## How to complete this task
How many of the lines below hold "output"? Only the number, please.

## Extracted records
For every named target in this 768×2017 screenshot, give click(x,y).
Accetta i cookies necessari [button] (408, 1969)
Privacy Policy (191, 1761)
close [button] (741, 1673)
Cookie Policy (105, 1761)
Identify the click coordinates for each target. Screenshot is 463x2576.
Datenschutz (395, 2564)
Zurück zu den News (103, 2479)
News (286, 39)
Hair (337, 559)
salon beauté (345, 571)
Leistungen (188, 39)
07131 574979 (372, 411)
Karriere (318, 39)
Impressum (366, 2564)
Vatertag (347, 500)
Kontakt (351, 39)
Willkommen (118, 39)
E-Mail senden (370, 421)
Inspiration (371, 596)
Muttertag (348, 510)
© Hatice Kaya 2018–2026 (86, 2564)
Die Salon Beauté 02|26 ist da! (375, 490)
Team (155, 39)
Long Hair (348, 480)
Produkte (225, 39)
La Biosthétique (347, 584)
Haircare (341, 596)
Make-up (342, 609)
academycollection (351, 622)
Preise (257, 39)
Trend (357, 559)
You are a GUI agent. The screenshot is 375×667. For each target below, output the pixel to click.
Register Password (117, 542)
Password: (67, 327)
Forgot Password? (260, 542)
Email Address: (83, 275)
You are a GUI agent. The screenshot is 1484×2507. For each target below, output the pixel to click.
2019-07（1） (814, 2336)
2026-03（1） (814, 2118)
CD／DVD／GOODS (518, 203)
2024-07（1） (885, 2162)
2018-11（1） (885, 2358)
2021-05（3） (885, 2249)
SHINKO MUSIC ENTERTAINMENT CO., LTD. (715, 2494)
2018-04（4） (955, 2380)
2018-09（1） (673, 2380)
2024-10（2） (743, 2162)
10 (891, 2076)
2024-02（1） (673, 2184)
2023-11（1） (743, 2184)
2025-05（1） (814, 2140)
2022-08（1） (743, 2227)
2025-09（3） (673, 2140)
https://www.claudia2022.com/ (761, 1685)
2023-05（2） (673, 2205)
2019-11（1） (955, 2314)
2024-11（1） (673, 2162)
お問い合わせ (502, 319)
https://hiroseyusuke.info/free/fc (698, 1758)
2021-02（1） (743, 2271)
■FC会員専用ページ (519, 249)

## Exercise response
2